Often runners tell me proudly that they’ve been diligently working on their balancing abilities. Which makes sense given the nature of running gait – essentially hopping from weight-bearing one leg to the other.
However, I then often find that they’ve been mainly using wobble cushions, BOSU balls, and other such balance training tools. These unstable surfaces are great for developing ankle stability, which is of course important when rehabbing ankle sprains etc… but are in my opinion not as effective as creating your own instability to then use your whole body (particularly core muscles and those around the hip) to control.
It often amazes me how unstable many otherwise very accomplished athletes are when we put their balance to the test. Putting them on a stable surface while controlling the motion of their centre of mass as their limbs move around on a stable base, much like running, often proves quite a challenge.

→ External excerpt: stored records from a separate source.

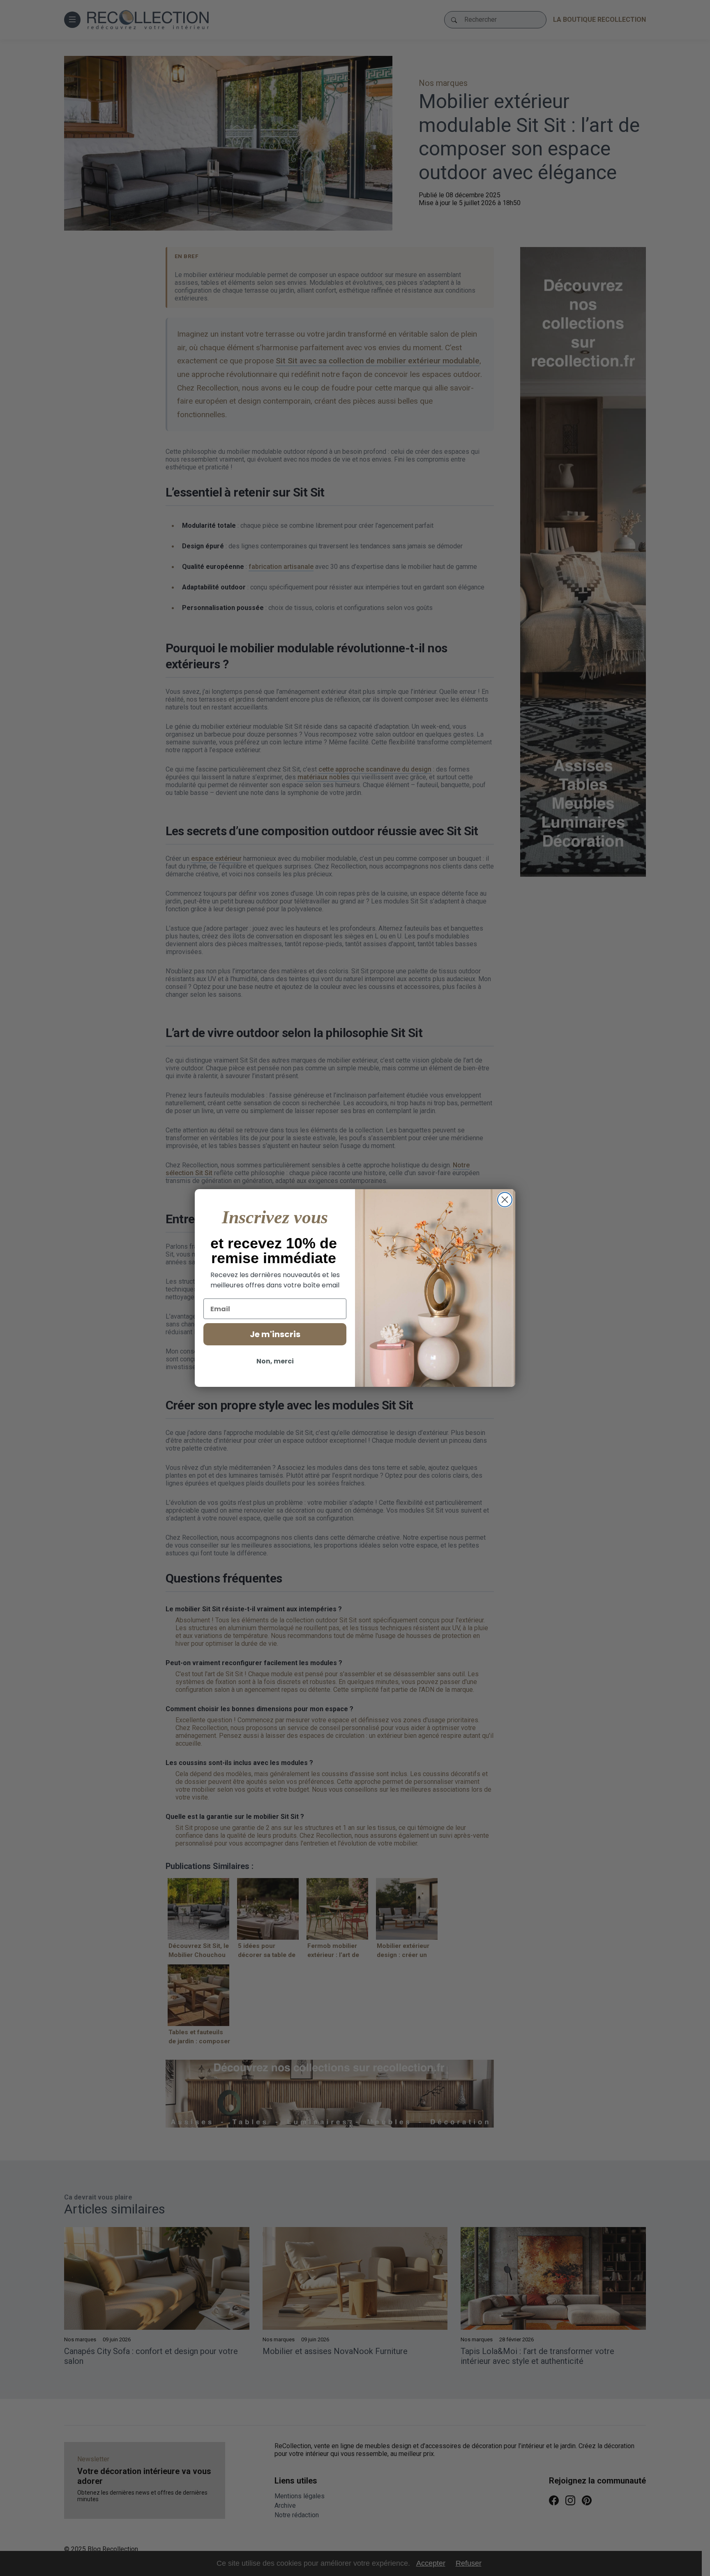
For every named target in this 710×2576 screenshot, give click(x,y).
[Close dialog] (505, 1199)
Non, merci (275, 1361)
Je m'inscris (275, 1334)
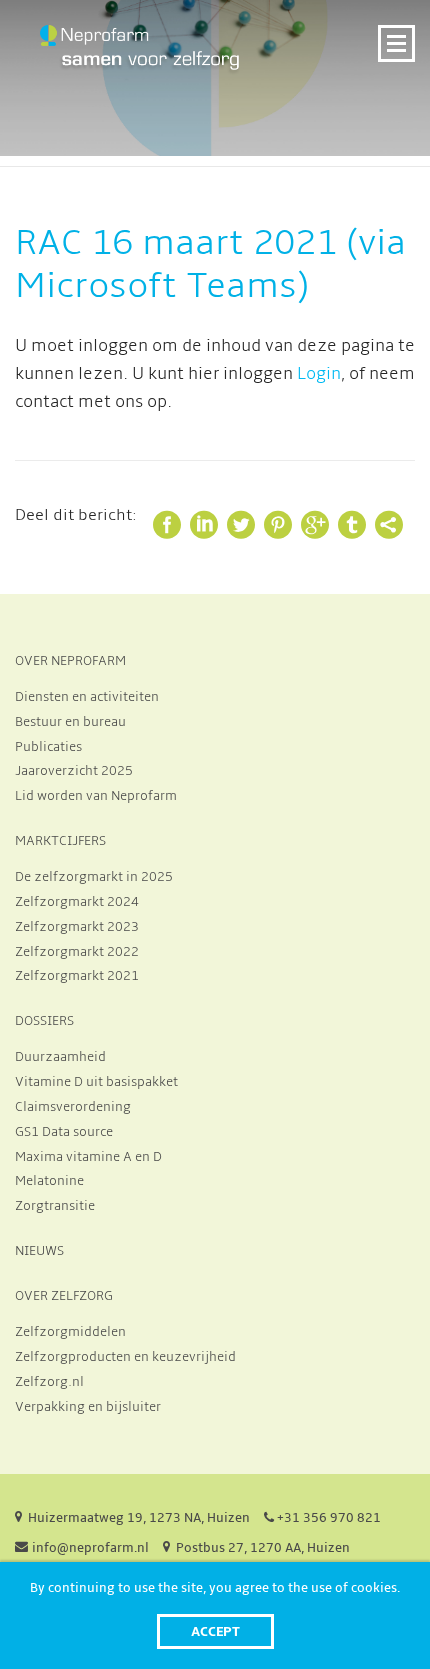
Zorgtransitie (55, 1206)
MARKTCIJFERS (60, 841)
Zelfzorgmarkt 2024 (77, 902)
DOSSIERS (44, 1021)
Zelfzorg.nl (49, 1382)
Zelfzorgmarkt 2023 (77, 927)
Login (319, 374)
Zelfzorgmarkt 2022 (77, 952)
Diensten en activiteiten (87, 697)
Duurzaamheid (60, 1057)
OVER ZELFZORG (64, 1296)
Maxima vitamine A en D (88, 1157)
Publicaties (48, 747)
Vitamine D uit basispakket (96, 1082)
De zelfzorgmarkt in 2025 (94, 877)
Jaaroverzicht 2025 (74, 771)
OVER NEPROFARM (70, 661)
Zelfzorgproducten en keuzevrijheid (125, 1357)
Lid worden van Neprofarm (96, 796)
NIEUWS (39, 1251)
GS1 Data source (64, 1132)
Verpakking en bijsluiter (88, 1407)
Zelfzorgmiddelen (70, 1332)
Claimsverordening (73, 1107)
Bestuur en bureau (70, 722)
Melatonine (49, 1181)
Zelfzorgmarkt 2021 (77, 976)
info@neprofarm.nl (90, 1548)
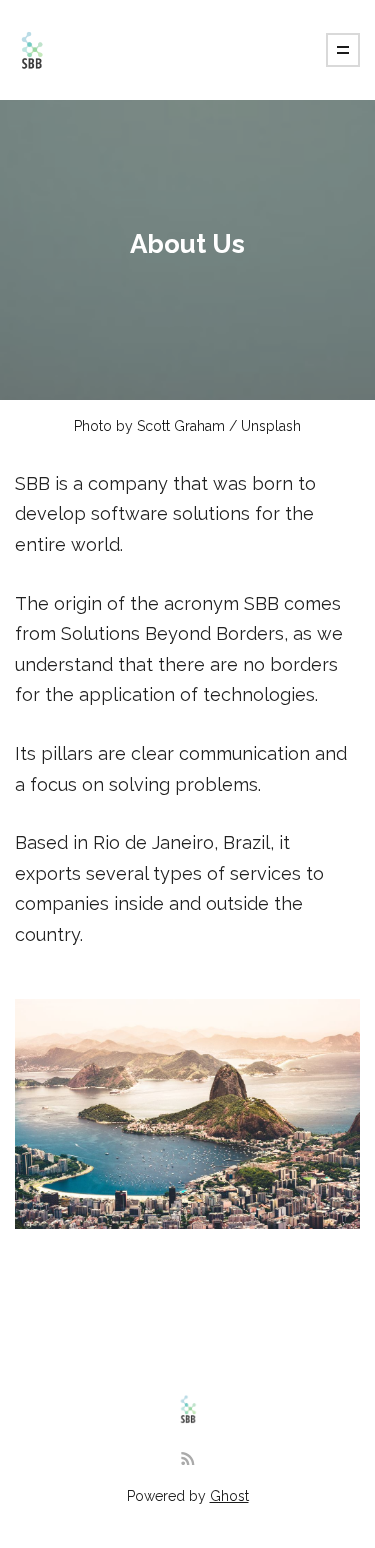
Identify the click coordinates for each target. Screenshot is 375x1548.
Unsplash (271, 426)
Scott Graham (181, 426)
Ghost (229, 1496)
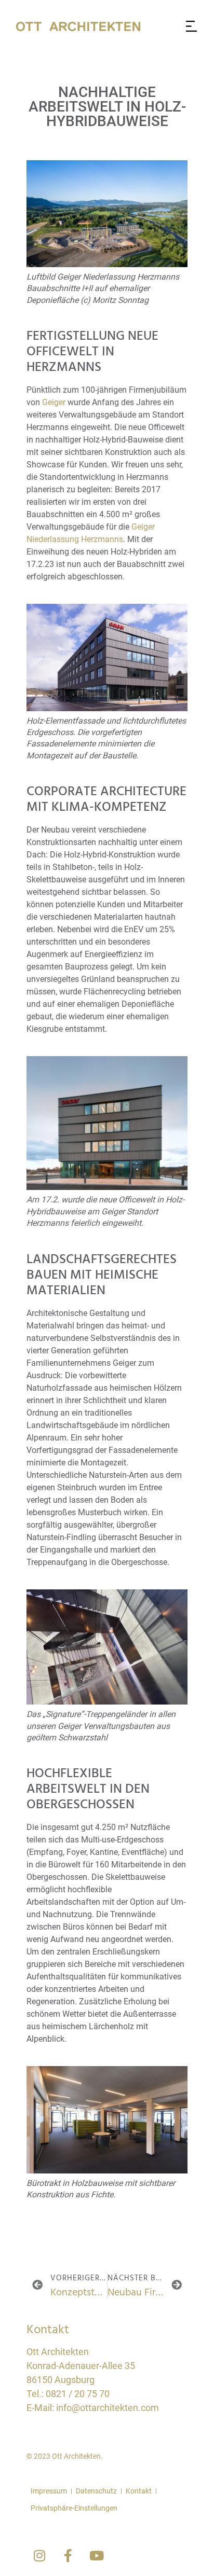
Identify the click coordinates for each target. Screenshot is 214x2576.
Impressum (49, 2491)
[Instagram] (39, 2556)
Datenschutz (96, 2491)
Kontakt (139, 2491)
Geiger (53, 402)
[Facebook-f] (68, 2556)
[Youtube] (97, 2556)
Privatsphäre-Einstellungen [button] (74, 2508)
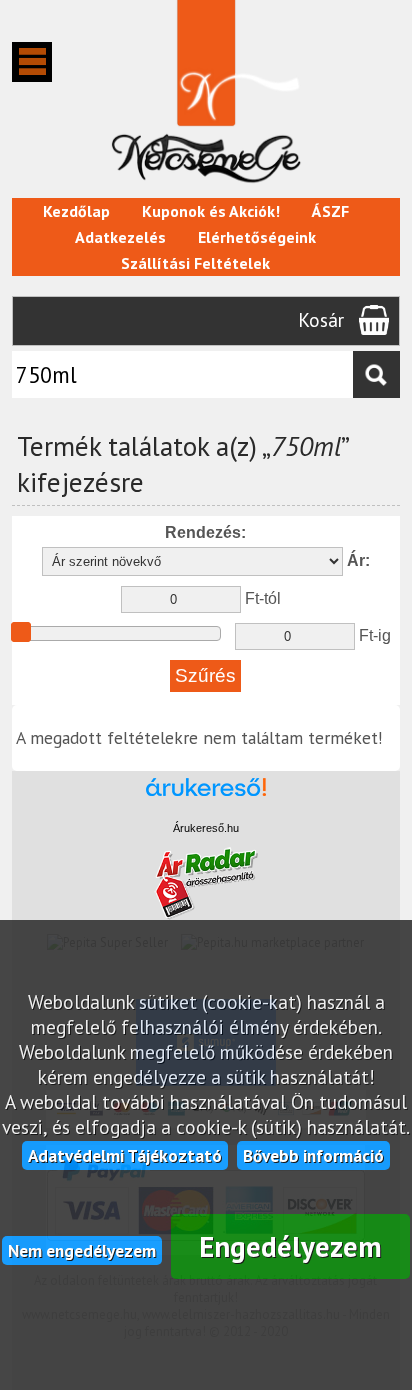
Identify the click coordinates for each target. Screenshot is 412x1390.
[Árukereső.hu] (206, 796)
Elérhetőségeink (257, 237)
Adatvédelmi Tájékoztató (125, 1155)
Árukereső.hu (206, 828)
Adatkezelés (120, 237)
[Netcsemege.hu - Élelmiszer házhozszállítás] (206, 188)
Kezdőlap (76, 211)
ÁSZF (330, 211)
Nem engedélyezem (82, 1250)
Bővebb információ (313, 1155)
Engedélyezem (290, 1246)
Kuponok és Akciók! (211, 211)
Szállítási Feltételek (195, 263)
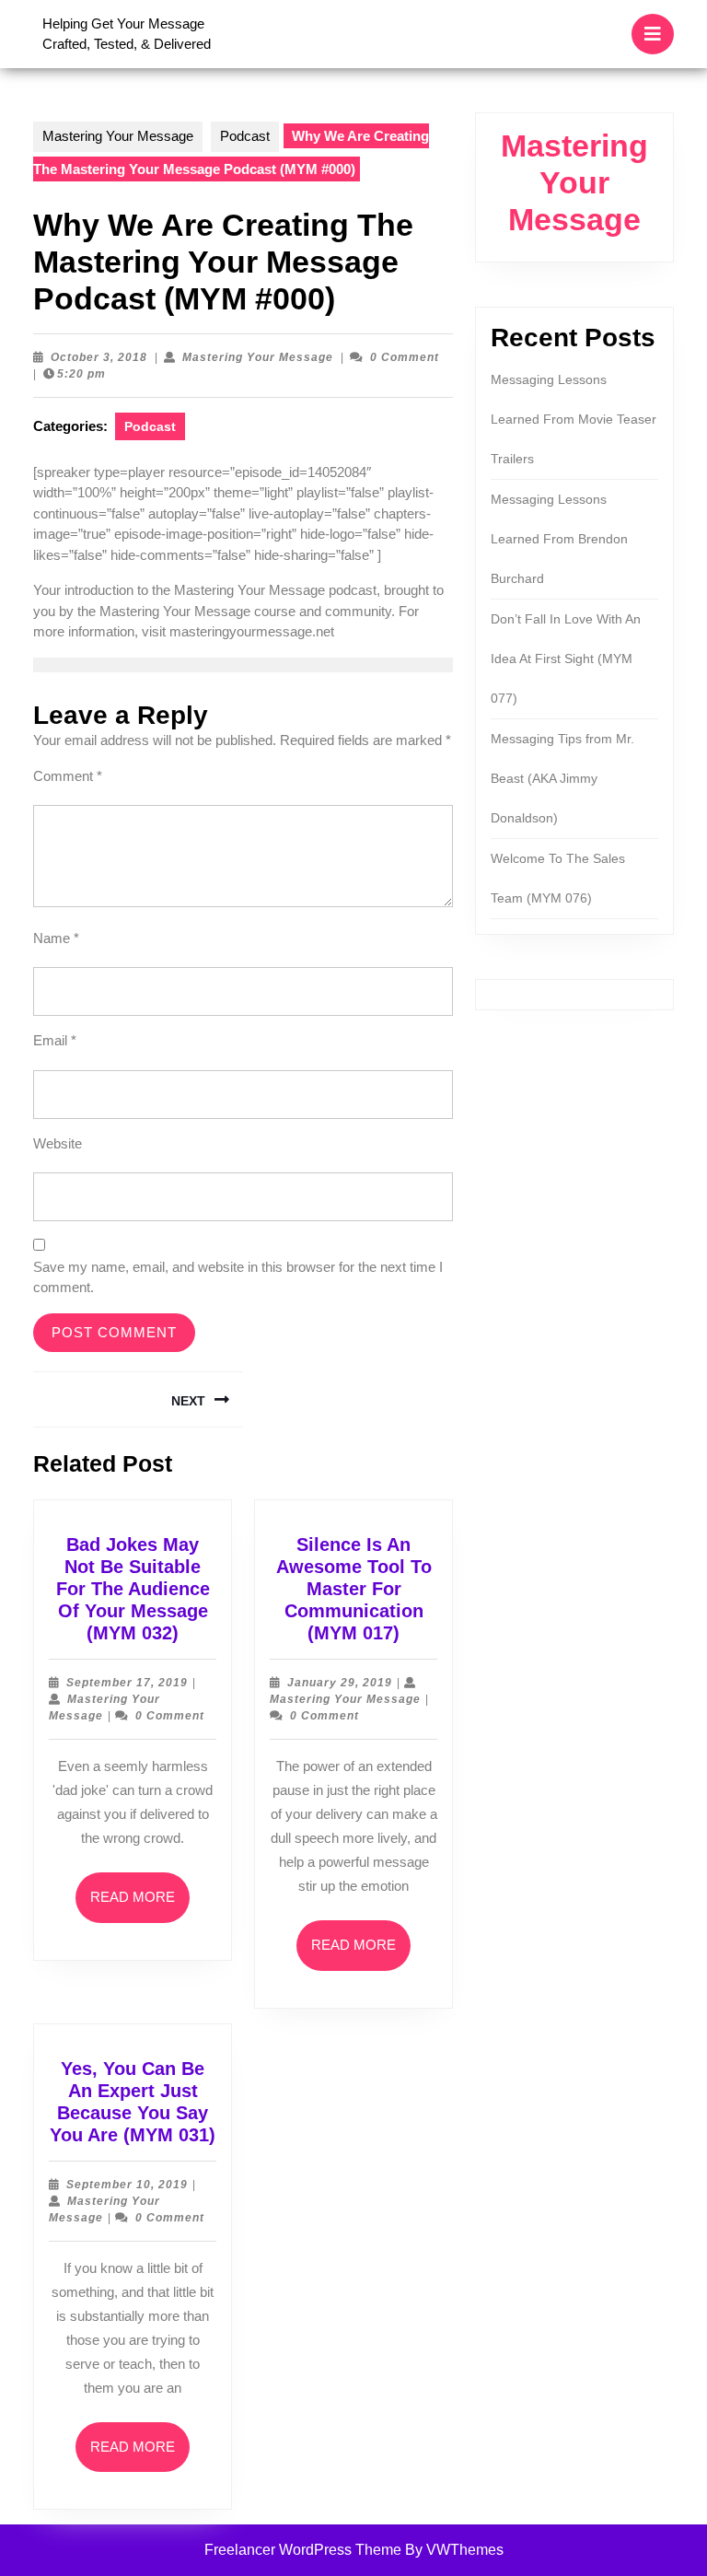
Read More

The video below demonstrates a simple and effective way for you to work on your dynamic balancing abilities as a runner. Your aim is to maintain your balance and control as you dynamically move your upper body in all planes of motion. Moving your arms around drawing A-to-Z moves your centre of mass around above a balancing foot, knee and hip, asking a lot of your balance, stability and proprioceptive system…
Try it for Yourself:
- Aim for 3 x A-to-Z balancing on each leg
- If that’s too easy, try it with one eye closed, then both!
As additional challenge, for those who find the above A-to-Z drill easy, I like to use “hop and hold” exercises as a progression. The video below demonstrates the most simple variety of this.
Your imagination is the only limiting factor when coming up with variations of these drills. Essentially all we’re trying to do is develop your dynamic stability on one leg – just like running.
From a running form point of view, you can have all the appropriate conscious technique cues in mind when training and racing, but if your body isn’t able to maintain dynamic balance and stability as you move through running gait efficiency will be detrimentally effected.
I get all the athletes I work with, both online through the Running Technique Course (50% Discount – Click Here), or face-to-face to regularly practice exercises and drills such as those above to develop their sense of balance and ability to stabilise on one leg as the body (and thus centre of mass) is moving above.
Not only is this more of a complete body workout, rather than just focusing on ankle stability, but it also proves much more practical than having to look for a wobble board, stability cushion, or BOSU ball every time you want to challenge your balance and proprioception.
If you want a real challenge, try some of these exercises after your next long run… Fatigue is a big game changer!